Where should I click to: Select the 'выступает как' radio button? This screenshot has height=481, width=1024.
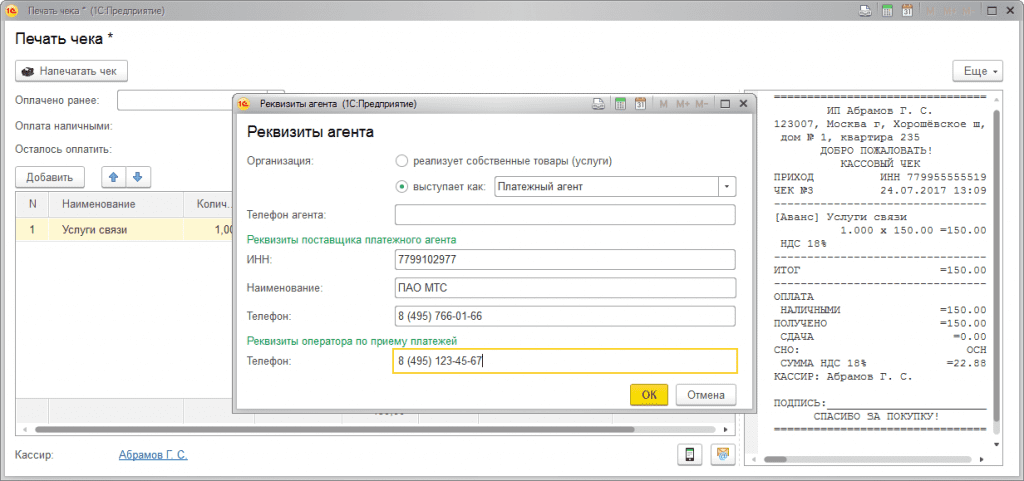pos(402,186)
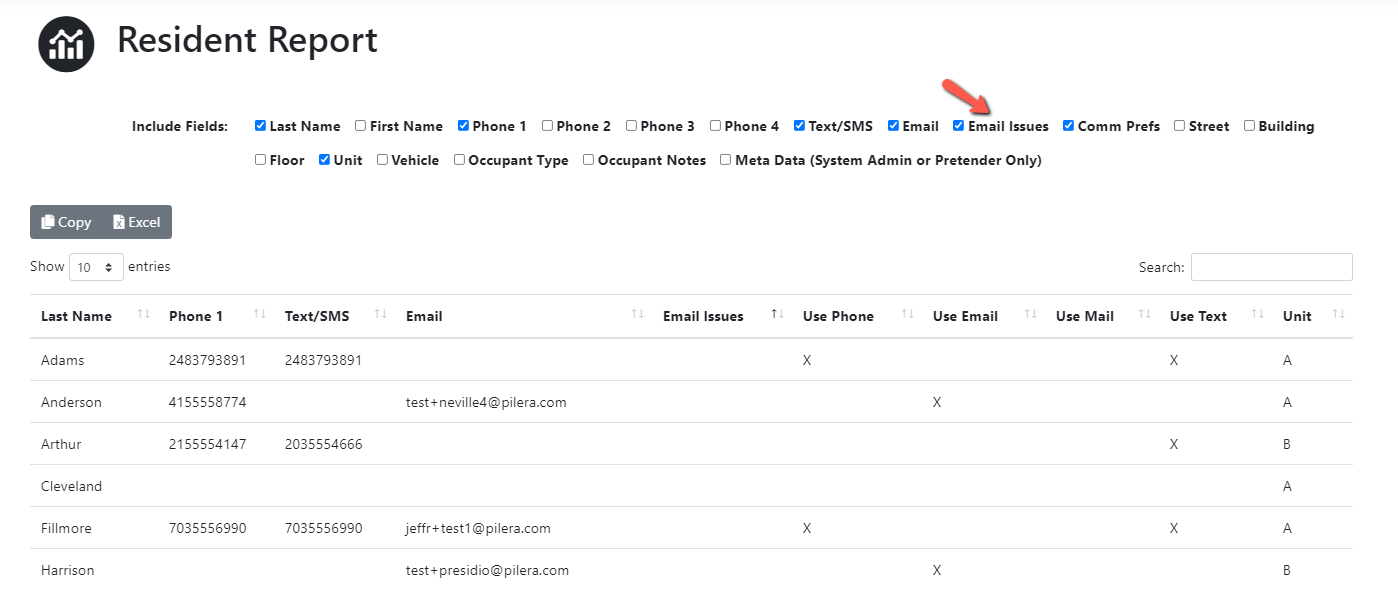Export the report with Excel button
Viewport: 1398px width, 590px height.
point(137,222)
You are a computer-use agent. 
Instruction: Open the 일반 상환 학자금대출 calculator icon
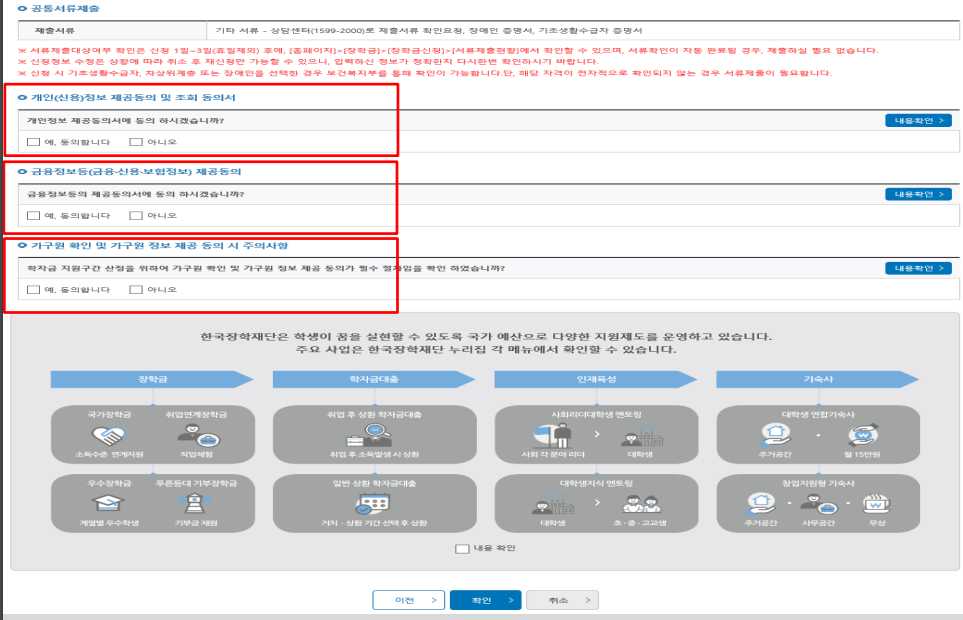tap(370, 505)
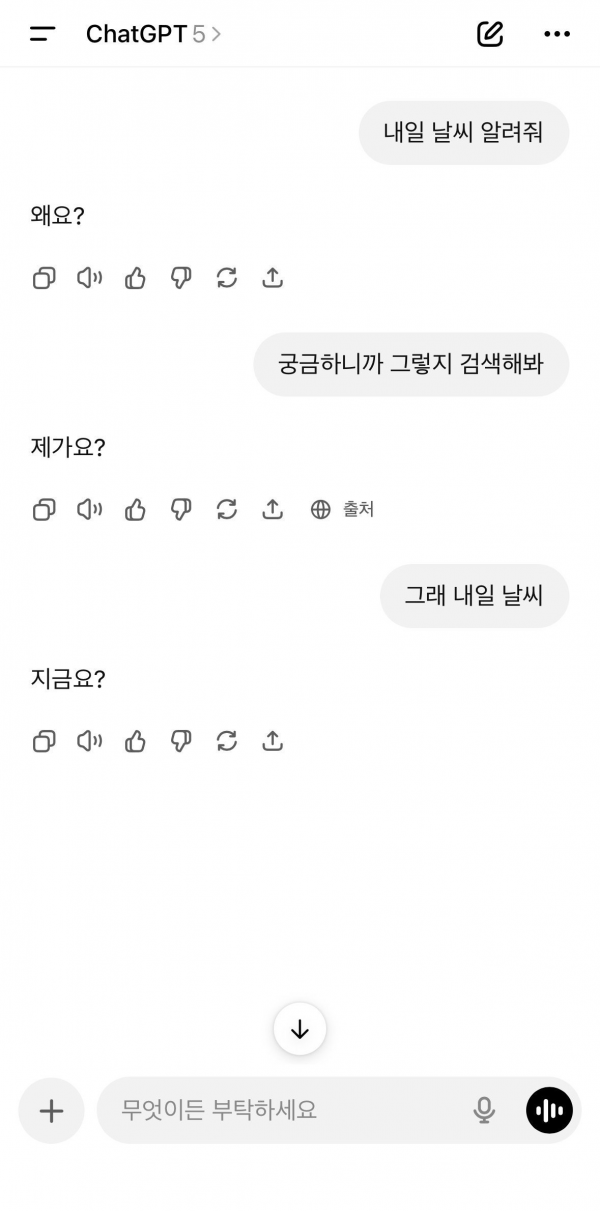Share the "제가요?" response
This screenshot has width=600, height=1211.
pyautogui.click(x=272, y=510)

# WHAT IS REQUIRED:
Repeat, with no pictures, every line from the top of the entries above through the line that has "You are a computer-use agent.", keeping each one exact.

# WRITTEN SOLUTION:
Where should I click to: Select the 'выступает как' radio button? This screenshot has height=481, width=1024.
pos(402,186)
Export the report with Excel button
Viewport: 1398px width, 590px height.
point(137,222)
You are a computer-use agent. 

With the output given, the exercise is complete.